This is a classic style bowl by Steve Lucas. Each of his pieces is coil built, painted with bee-weed (black) and red clay slips. The bowl has four dragonflies, which are extending down from the mouth of the bowl. The red on the bowl is a very deep in color with just a bit of mica. Steve said about the deep red:
“When I first learned to make pottery, the red slip painted in the designs was difficult to work with. It wouldn’t take heat very well and would scorch and turn black. The red was also difficult to polish. My aunt Dextra had a deep red color clay slip, and I decided to experiment with it. I took some of our base clay and added the red to it and it polished very well. I then decided to put some mica in there to get that sparkle. That’s where the new red came from, and Dextra liked how it turned out. I introduced them to that. It was nice that for my teacher, Dextra, I was able to share and teach her something.”
The bowl was traditionally fired and has slight color variations from the firing. It is signed on the bottom with his name and an ear of corn (Corn Clan) and a Mudhead Katsina (Koyemsi).
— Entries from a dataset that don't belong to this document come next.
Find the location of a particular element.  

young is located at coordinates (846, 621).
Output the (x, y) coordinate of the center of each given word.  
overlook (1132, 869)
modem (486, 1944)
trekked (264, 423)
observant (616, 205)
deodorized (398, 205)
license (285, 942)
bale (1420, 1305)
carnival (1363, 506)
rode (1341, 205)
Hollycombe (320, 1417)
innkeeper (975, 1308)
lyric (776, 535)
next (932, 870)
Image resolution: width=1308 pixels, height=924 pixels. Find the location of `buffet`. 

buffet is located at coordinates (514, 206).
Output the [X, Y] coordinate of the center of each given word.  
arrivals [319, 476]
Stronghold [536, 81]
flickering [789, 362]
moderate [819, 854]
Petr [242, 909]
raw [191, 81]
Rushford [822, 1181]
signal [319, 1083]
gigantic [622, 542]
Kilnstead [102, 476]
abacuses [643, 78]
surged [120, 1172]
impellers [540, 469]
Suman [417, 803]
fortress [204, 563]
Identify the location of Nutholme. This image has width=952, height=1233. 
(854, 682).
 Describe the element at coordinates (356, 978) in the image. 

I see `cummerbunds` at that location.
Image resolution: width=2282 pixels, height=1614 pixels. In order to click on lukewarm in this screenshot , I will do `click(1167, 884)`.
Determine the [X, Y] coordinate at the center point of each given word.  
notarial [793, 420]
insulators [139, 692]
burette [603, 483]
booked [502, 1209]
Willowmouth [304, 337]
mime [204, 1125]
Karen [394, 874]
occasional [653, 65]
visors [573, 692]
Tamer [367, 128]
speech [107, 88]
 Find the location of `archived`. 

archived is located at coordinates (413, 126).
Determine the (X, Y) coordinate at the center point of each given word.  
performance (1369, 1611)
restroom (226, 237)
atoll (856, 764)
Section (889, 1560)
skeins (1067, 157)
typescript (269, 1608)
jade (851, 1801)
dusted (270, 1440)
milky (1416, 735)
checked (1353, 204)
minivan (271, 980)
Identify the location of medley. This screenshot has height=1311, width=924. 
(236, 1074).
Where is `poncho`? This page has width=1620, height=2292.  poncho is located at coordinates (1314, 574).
Steve Lucas is a great-great-grandson of Nampeyo of Hano. His grandmother was Rachel Nampeyo and his great-grandmother was Annie Healing. While Steve grew up around potter he primarily learned the art from his aunt, Dextra Quotskuyva Nampeyo. His pottery is amazingly thin-walled, and each piece has a dynamic use of form and design. The pottery is coil built, stone polished, painted and traditionally fired. Steve uses not only traditional designs but often gives his own creative "spin" to the ancient imagery. His pottery is signed with his name and the Mudhead symbol, or Koyemsi. This is reflective of his Hopi-Tewa clan. Steve has won numerous awards for his pottery, including "Best of Show" at Santa Fe Indian Market. We are pleased to carry his works at both our Scottsdale and Santa Fe locations. Steve is featured artist in the recent book by our gallery owner Charles S. King, 'Spoken Through Clay".